**Task brief**
Each line from the one containing "Instruction: Open the" through the end of the data below is to be output verbatim, with no lines added or left out.

**Provided data**
== Segment start ==
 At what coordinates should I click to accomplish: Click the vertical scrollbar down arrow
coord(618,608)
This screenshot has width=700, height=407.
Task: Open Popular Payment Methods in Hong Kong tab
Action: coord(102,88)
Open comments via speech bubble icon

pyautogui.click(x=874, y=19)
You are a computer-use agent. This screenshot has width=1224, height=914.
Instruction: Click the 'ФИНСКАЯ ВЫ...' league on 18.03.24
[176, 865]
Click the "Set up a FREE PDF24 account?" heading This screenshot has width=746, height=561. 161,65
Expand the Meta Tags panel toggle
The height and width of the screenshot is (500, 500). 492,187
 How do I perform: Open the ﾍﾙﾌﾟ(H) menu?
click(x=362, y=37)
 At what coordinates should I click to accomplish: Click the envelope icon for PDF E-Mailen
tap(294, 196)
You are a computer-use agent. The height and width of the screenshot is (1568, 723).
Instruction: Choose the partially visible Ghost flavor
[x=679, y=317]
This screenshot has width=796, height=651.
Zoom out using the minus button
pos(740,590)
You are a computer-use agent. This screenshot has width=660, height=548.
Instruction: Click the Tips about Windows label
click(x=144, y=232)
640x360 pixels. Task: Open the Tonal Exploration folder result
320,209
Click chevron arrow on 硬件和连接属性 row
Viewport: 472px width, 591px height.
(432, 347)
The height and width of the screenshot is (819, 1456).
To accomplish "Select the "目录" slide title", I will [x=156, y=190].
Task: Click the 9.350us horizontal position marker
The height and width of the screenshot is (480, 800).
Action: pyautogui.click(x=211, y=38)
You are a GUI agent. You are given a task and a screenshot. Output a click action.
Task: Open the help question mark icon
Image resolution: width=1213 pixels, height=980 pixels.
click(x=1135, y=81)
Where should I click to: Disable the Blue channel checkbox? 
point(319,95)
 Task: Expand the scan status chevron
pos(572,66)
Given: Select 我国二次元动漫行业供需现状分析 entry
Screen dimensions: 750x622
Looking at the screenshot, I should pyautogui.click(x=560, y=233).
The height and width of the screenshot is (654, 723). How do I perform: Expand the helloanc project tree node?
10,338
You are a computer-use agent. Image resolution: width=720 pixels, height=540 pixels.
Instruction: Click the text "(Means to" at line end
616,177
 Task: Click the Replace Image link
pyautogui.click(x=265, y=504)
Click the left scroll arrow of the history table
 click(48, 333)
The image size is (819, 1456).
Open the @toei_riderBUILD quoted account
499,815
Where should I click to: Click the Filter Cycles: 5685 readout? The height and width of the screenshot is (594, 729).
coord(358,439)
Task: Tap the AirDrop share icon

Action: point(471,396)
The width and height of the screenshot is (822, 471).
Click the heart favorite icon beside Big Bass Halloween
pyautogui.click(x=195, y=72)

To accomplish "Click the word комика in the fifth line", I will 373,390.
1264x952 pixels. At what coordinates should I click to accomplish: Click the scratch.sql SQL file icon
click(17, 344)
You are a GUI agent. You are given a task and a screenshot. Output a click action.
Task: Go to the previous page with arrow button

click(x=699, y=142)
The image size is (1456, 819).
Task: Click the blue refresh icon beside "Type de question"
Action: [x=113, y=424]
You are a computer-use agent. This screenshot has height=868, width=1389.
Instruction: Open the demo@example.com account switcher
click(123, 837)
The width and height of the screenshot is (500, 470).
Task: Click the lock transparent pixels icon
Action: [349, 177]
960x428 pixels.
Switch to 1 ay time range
== Segment end ==
**Reply**
Instruction: Open the demo@example.com account switcher
click(123, 837)
The width and height of the screenshot is (500, 470).
Task: Click the lock transparent pixels icon
Action: [349, 177]
960x428 pixels.
Switch to 1 ay time range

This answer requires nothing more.